This requantize_10_to_8 requires 28-bit intermediates, so it fits in 32-bit registers. For scalar that's fine, but for SIMD we'd like to be able to do these requantizers in as few intermediate bits as possible (ideally in 16 to get wider SIMD).

If we go back to the verbose form we can see how to get these in fewer bits :

y = ( ((x << 10) | x) * 255 + (1<<19) + (1<<9) )>>20; y = ( ((x*255) << 10) + ( x * 255 ) + (1<<19) + (1<<9) )>>20; t = (x*255) + (1<<9) y = ( (t<<10) + t )>>20; y = ( t + (t>>10) )>>10; int requantize_10_to_8_alt( int x ) { ASSERT( x >= 0 && x <= 1023 ); int t = (x*255) + (1<<9); return ( t + (t>>10) )>>10; }This gives the same result again; it now uses only 18 bit intermediates.

This form is familiar from the classic "mul8bit" from Jim Blinn's "Three Wrongs Make a Right" :

int mul8bit( int a, int b ) { int t = a*b + 128; return (t + (t>>8) )>>8; }mul8bit takes a [0,255] value and makes it act as an interpolator from 0% to 100% , eg. for alpha blending.

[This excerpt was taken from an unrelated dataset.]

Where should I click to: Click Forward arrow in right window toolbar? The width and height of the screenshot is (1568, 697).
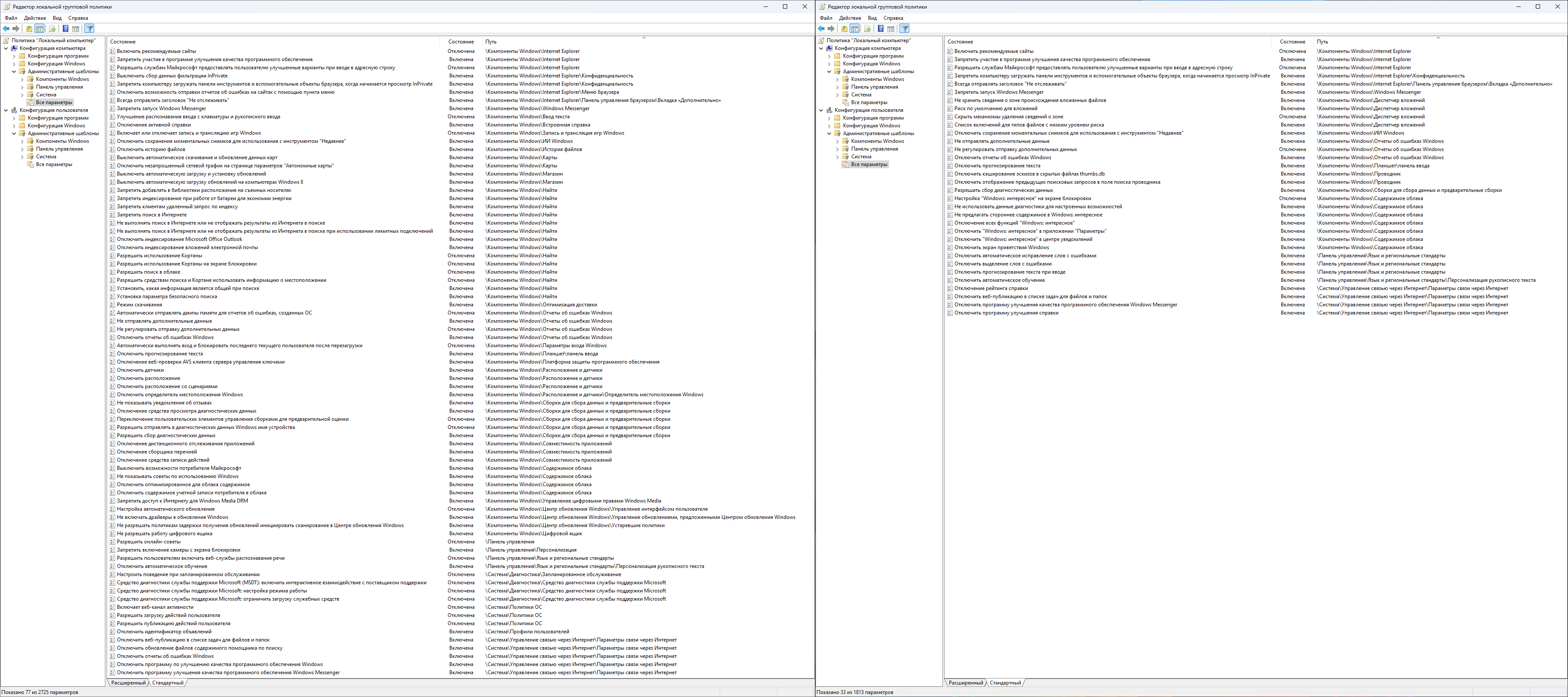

It is equivalent to :

(int)( ((a / 255.f) * b) + 0.5f );which is dequantizing a to UNORM, using it to scale b, then requantizing.

We can now see that the "mul8bit" interpolator is a relative of our requantizers, and we can derive mul8bit by using the repeated fraction or Taylor series.

The end!